Validation and Characterization of Transcatheter Aortic Valve Effective Orifice Area Measured by Doppler Echocardiography
OBJECTIVES: The objectives were to compare different Doppler echocardiographic methods for the measurement of prosthetic valve effective orifice area (EOA) following transcatheter aortic valve implantation (TAVI) and to determine the factors influencing the EOA of transcatheter balloon expandable valves. Previous studies have used different methods for the measurement of the valve EOA following TAVI. Factors influencing
the EOA of transcatheter valves are unknown.
METHODS: A total of 122 patients underwent TAVI with the use of the Edwards-SAPIEN valve (Edwards Lifesciences, Irvine, California). The EOA was measured by transthoracic echocardiography at hospital discharge, 6 months and 1 year after TAVI with the use of 2 methods as described in previous studies. In Method #1 (EOA(1)), LVOT diameter (LVOTd) entered in the continuity equation was measured at the base of prosthesis cusps whereas, in Method #2 (EOA(2)), LVOTd was measured immediately proximal to the prosthesis stent.

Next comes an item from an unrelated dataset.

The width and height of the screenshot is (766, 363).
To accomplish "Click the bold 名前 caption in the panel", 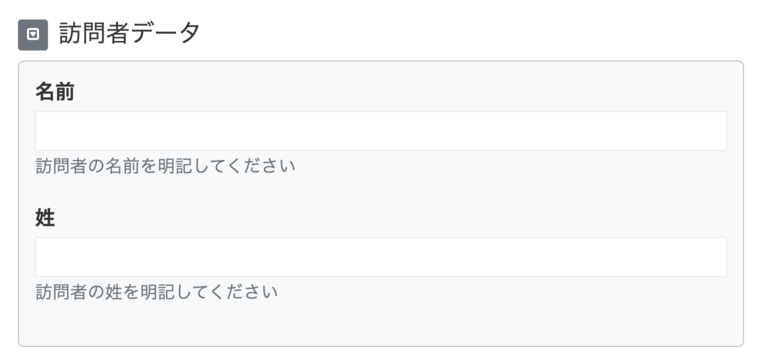I will pyautogui.click(x=55, y=92).
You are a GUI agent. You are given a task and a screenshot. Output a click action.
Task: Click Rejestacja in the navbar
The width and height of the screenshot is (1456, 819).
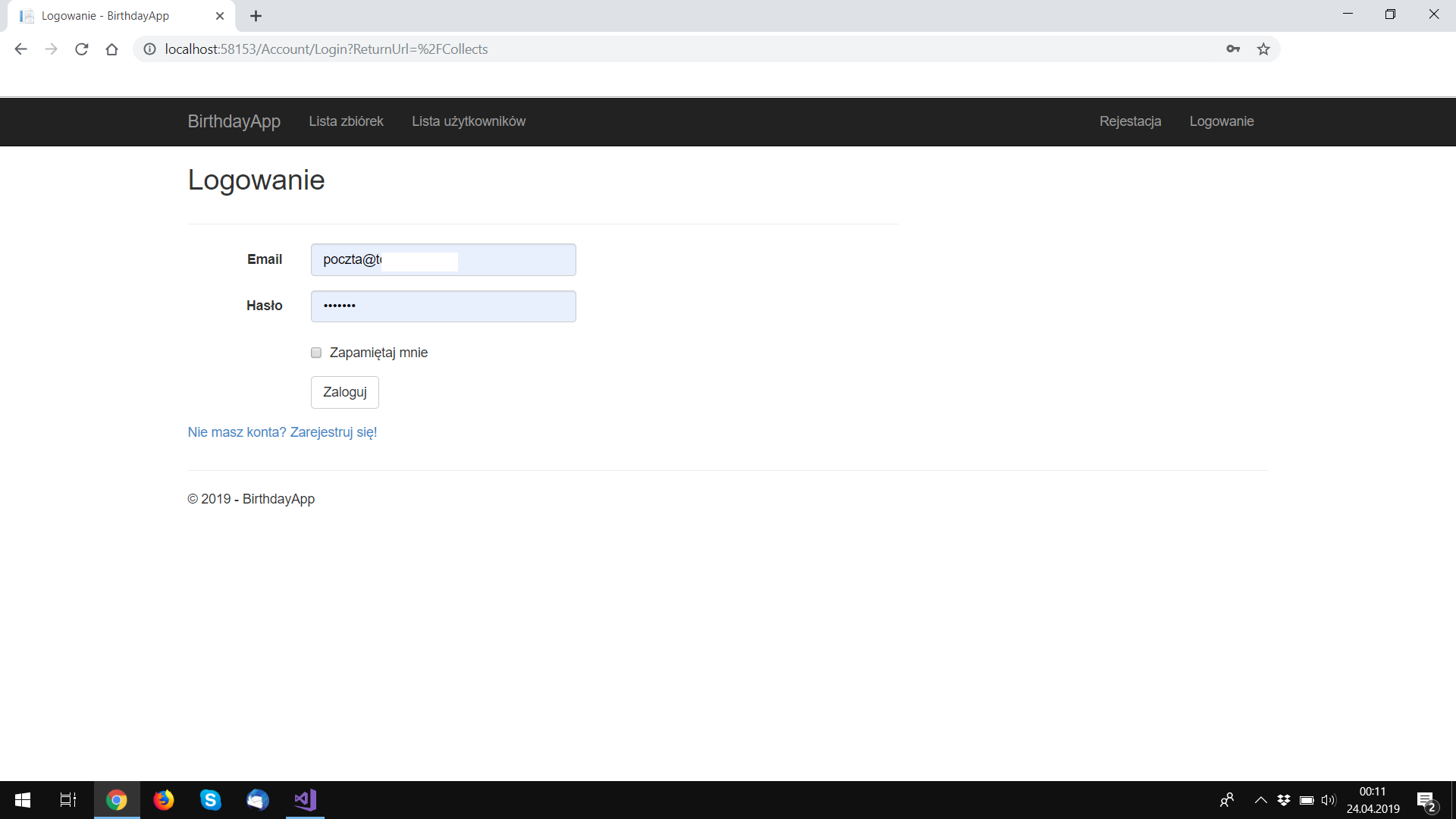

RESULTS: The average EOA(2) (1.57 ± 0.41 cm(2)) was larger (p < 0.01) than the EOA(1) (1.21 ± 0.38 cm(2)). Accordingly, incidence of severe PPM (indexed EOA ≤0.65 cm(2)/m(2)) was 3-fold lower with the use of EOA(2) than with EOA(1) (9% vs. 33%; p < 0.001). Mean transprosthetic gradient correlated better (p = 0.03) with indexed EOA(2) (r = -0.70, p < 0.0001) than with indexed EOA(1) (r = -0.58, p < 0.0001). Intraobserver and interobserver variability were lower for EOA(2) compared to EOA(1) (intra: 5% vs. 7%, p = 0.06; inter: 6% vs. 14%; p < 0.001). Aortic annulus size was the sole independent determinant (p = 0.01) of prosthetic valve EOA(2). The average EOA varied from 1.37 ± 0.23 cm(2) for aortic annulus size <19 mm up to 1.90 ± 0.17 cm(2) for size >23 mm.

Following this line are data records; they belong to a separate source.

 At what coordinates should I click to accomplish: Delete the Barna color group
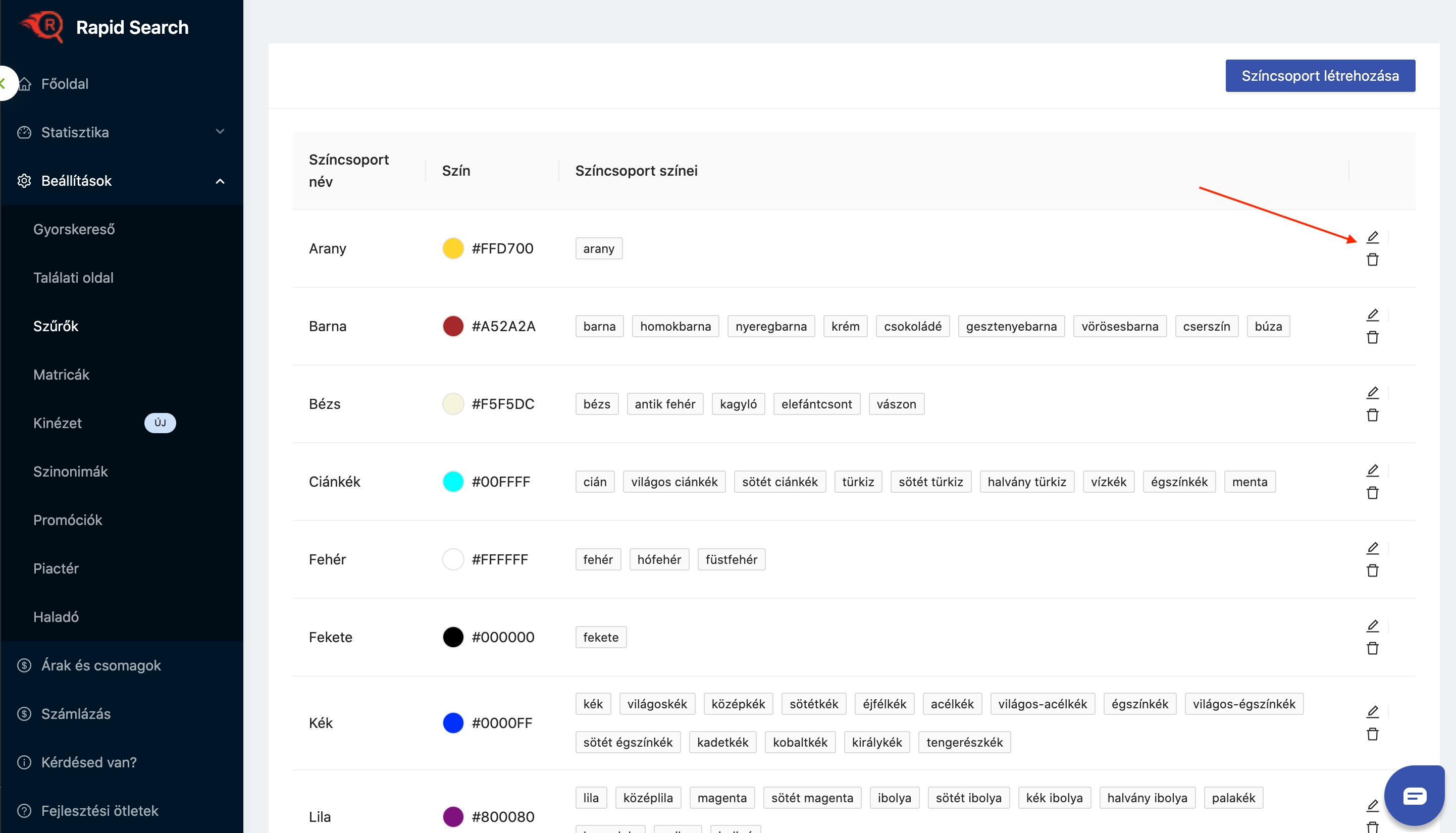(1373, 338)
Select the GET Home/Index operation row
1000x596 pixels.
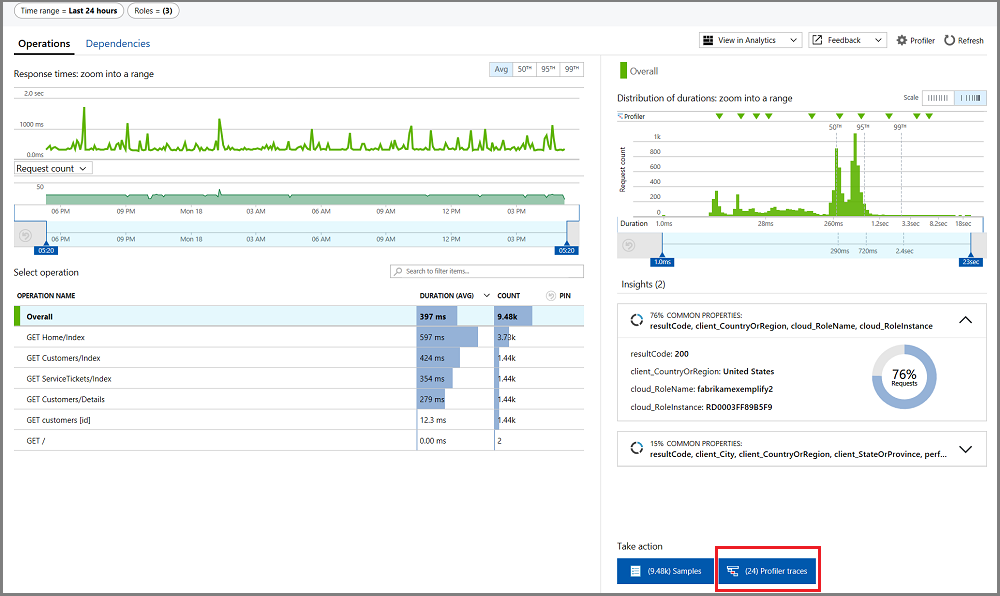coord(298,337)
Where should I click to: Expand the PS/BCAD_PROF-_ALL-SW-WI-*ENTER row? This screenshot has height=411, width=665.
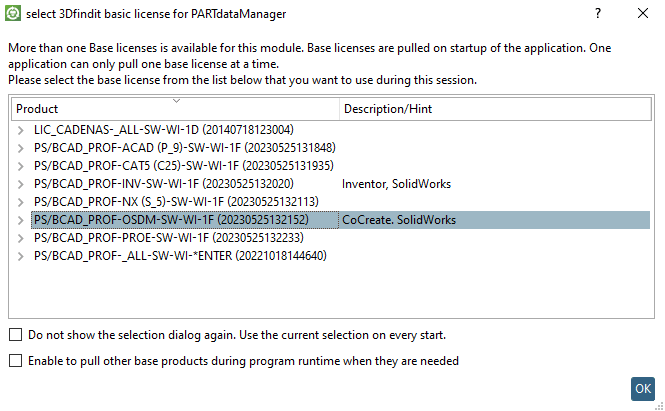pos(20,256)
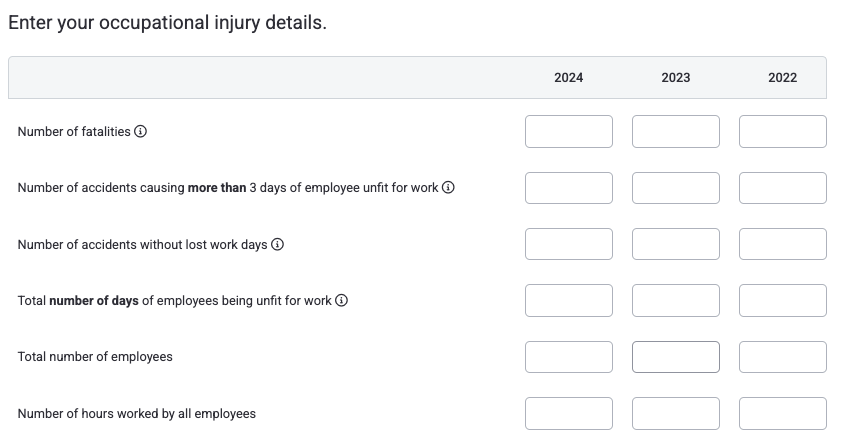The width and height of the screenshot is (865, 447).
Task: Focus 2024 total days unfit for work field
Action: click(x=569, y=300)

CONCLUSIONS: When estimating the EOA of Edwards-SAPIEN valves by Doppler-echocardiography, it is recommended to use the LVOT diameter and velocity measured immediately proximal to the stent. The main determinant of the EOA of transcatheter valves is the patient’s annulus size and these valves provide excellent hemodynamics even in patients with a small aortic annulus.